WORK REQUEST »
All of these records need to be duplicated exactly.

##############################

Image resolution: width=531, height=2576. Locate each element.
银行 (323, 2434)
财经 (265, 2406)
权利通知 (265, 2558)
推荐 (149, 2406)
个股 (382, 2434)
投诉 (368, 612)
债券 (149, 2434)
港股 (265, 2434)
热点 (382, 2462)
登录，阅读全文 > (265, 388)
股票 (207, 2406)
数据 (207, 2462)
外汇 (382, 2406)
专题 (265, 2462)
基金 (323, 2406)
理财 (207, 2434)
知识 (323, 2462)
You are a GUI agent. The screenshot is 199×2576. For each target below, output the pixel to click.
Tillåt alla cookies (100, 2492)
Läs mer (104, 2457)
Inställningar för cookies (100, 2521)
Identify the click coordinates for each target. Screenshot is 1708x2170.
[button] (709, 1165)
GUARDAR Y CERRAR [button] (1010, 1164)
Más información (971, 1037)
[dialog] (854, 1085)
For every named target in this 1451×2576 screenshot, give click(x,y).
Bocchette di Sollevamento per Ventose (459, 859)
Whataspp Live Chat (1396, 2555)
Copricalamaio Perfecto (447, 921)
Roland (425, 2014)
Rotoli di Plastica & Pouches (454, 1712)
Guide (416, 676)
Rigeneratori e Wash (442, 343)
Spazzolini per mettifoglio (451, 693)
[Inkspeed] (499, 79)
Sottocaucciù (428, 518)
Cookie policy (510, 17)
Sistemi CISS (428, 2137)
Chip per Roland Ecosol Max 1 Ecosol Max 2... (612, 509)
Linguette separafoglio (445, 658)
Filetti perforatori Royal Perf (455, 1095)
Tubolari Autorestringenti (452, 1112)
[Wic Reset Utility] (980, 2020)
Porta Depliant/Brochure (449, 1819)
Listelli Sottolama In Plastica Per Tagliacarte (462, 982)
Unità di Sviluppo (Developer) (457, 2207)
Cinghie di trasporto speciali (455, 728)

##############################

TASK RESULT »
Image resolution: width=531, height=2576. Locate each element.
银行 (323, 2434)
财经 (265, 2406)
权利通知 (265, 2558)
推荐 (149, 2406)
个股 (382, 2434)
投诉 (368, 612)
债券 (149, 2434)
港股 (265, 2434)
热点 (382, 2462)
登录，阅读全文 > (265, 388)
股票 (207, 2406)
数据 (207, 2462)
外汇 (382, 2406)
专题 (265, 2462)
基金 (323, 2406)
理财 (207, 2434)
知识 (323, 2462)
You are a GUI agent. The screenshot is 199×2576. For each target below, output the pixel to click.
Tillåt alla cookies (100, 2492)
Läs mer (104, 2457)
Inställningar för cookies (100, 2521)
Identify the click coordinates for each target. Screenshot is 1708x2170.
[button] (709, 1165)
GUARDAR Y CERRAR [button] (1010, 1164)
Más información (971, 1037)
[dialog] (854, 1085)
For every named target in this 1451×2576 screenshot, give click(x,y).
Bocchette di Sollevamento per Ventose (459, 859)
Whataspp Live Chat (1396, 2555)
Copricalamaio Perfecto (447, 921)
Roland (425, 2014)
Rotoli di Plastica & Pouches (454, 1712)
Guide (416, 676)
Rigeneratori e Wash (442, 343)
Spazzolini per mettifoglio (451, 693)
[Inkspeed] (499, 79)
Sottocaucciù (428, 518)
Cookie policy (510, 17)
Sistemi CISS (428, 2137)
Chip per Roland Ecosol Max 1 Ecosol Max 2... (612, 509)
Linguette separafoglio (445, 658)
Filetti perforatori Royal Perf (455, 1095)
Tubolari Autorestringenti (452, 1112)
[Wic Reset Utility] (980, 2020)
Porta Depliant/Brochure (449, 1819)
Listelli Sottolama In Plastica Per Tagliacarte (462, 982)
Unità di Sviluppo (Developer) (457, 2207)
Cinghie di trasporto speciali (455, 728)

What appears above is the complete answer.